The example illustrates how single or multiple columns can be extracted from the original df.
Renaming columns
Renaming is done with the rename()
function. A warning can arise when renaming using this method.
to_rename = {'fixed acidity':'fixed_acidity',
'volatile acidity':'volatile_acidity',
'citric acid':'citric_acid',
'residual sugar':'residual_sugar',
'free sulfur dioxide':'free_sulfur_dioxide',
'total sulfur dioxide':'total_sulfur_dioxide'
}
df.rename(columns=to_rename, inplace=True)
print(df.head())
fixed_acidity volatile_acidity citric_acid residual_sugar chlorides free_sulfur_dioxide total_sulfur_dioxide density pH sulphates alcohol quality
0 7.4 0.70 0.00 1.9 0.076 11.0 34.0 0.9978 3.51 0.56 9.4 5
1 7.8 0.88 0.00 2.6 0.098 25.0 67.0 0.9968 3.20 0.68 9.8 5
2 7.8 0.76 0.04 2.3 0.092 15.0 54.0 0.9970 3.26 0.65 9.8 5
3 11.2 0.28 0.56 1.9 0.075 17.0 60.0 0.9980 3.16 0.58 9.8 6
4 7.4 0.70 0.00 1.9 0.076 11.0 34.0 0.9978 3.51 0.56 9.4 5
Filtering Data
The following code filters the items with residual sugar value greater than 10.

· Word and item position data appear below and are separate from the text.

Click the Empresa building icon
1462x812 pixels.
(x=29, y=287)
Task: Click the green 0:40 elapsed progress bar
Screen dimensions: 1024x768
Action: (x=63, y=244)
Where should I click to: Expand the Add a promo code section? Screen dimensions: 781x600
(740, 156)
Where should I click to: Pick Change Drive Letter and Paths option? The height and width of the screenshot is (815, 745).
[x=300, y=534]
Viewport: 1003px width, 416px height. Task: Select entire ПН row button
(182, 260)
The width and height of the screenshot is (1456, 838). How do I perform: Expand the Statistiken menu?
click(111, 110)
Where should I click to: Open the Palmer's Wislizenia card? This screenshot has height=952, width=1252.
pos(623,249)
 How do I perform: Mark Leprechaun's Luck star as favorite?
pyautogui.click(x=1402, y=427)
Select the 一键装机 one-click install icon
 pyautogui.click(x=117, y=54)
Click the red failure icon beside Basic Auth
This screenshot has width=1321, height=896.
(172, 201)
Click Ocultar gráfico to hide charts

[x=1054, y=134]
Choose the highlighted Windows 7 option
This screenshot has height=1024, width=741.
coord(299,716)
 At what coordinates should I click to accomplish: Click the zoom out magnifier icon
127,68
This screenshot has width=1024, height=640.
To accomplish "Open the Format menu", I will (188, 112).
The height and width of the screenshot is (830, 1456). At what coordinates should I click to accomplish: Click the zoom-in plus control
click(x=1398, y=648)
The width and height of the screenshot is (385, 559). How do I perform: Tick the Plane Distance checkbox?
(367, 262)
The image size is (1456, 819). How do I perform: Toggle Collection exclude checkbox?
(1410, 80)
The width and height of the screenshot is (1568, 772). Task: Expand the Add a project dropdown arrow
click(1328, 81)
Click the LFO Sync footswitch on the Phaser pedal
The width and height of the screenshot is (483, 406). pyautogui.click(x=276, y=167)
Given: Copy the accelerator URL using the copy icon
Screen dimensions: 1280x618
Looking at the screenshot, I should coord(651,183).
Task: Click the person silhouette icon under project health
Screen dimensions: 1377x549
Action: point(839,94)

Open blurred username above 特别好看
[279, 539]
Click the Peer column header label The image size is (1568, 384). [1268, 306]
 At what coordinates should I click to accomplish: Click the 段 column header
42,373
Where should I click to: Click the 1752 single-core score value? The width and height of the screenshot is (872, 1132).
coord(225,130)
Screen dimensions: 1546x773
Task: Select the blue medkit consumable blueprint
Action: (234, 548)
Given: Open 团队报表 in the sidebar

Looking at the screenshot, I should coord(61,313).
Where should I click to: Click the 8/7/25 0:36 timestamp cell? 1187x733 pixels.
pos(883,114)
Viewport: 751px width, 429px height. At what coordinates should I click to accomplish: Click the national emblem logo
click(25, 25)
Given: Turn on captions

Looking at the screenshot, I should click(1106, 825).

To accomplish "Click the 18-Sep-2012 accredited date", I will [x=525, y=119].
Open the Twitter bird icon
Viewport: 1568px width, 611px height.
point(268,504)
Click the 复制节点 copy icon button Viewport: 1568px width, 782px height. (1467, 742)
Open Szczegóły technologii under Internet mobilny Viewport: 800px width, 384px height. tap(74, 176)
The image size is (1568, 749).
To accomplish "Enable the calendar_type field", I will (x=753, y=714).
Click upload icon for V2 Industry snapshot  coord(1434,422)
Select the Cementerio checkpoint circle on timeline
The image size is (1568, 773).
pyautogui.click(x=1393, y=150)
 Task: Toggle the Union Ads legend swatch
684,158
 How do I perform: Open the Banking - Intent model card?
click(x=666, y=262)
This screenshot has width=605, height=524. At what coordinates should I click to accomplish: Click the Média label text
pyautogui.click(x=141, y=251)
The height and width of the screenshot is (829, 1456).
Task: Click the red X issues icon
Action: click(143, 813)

df4 = df[(df['residual_sugar'] > 10)]
print(df4)
fixed_acidity volatile_acidity citric_acid residual_sugar chlorides free_sulfur_dioxide total_sulfur_dioxide density pH sulphates alcohol quality
33 6.9 0.605 0.12 10.7 0.073 40.0 83.0 0.99930 3.45 0.52 9.4 6
324 10.0 0.490 0.20 11.0 0.071 13.0 50.0 1.00150 3.16 0.69 9.2 6
325 10.0 0.490 0.20 11.0 0.071 13.0 50.0 1.00150 3.16 0.69 9.2 6
480 10.6 0.280 0.39 15.5 0.069 6.0 23.0 1.00260 3.12 0.66 9.2 5
1235 6.0 0.330 0.32 12.9 0.054 6.0 113.0 0.99572 3.30 0.56 11.5 4
1244 5.9 0.290 0.25 13.4 0.067 72.0 160.0 0.99721 3.33 0.54 10.3 6
1434 10.2 0.540 0.37 15.4 0.214 55.0 95.0 1.00369 3.18 0.77 9.0 6
1435 10.2 0.540 0.37 15.4 0.214 55.0 95.0 1.00369 3.18 0.77 9.0 6
1474 9.9 0.500 0.50 13.8 0.205 48.0 82.0 1.00242 3.16 0.75 8.8 5
1476 9.9 0.500 0.50 13.8 0.205 48.0 82.0 1.00242 3.16 0.75 8.8 5
1574 5.6 0.310 0.78 13.9 0.074 23.0 92.0 0.99677 3.39 0.48 10.5 6
Creating new Columns
Below a new column called sulphur_dioxide_difference is created that contains the difference between total_sulfur_dioxide and free_sulfur_dioxide
df['sulphur_dioxide_difference'] =
df['total_sulfur_dioxide'] - df['free_sulfur_dioxide']
print(df.head())
fixed_acidity volatile_acidity citric_acid residual_sugar chlorides ... pH sulphates alcohol quality sulphur_dioxide_difference
0 7.4 0.70 0.00 1.9 0.076 ... 3.51 0.56 9.4 5 23.0
1 7.8 0.88 0.00 2.6 0.098 ... 3.20 0.68 9.8 5 42.0
2 7.8 0.76 0.04 2.3 0.092 ... 3.26 0.65 9.8 5 39.0
3 11.2 0.28 0.56 1.9 0.075 ... 3.16 0.58 9.8 6 43.0
4 7.4 0.70 0.00 1.9 0.076 ... 3.51 0.56 9.4 5 23.0
Plotting
Matplotlib is a comprehensive library for creating static, animated, and interactive visualizations in Python. Pandas has tight integration with matplotlib where data can be displayed from a DataFrame using the plot()
method.
df[['total_sulfur_dioxide','free_sulfur_dioxide',
'sulphur_dioxide_difference']][200:300].plot()
plt.show()
The example above plots 100 samples from the 200 to the 300 element.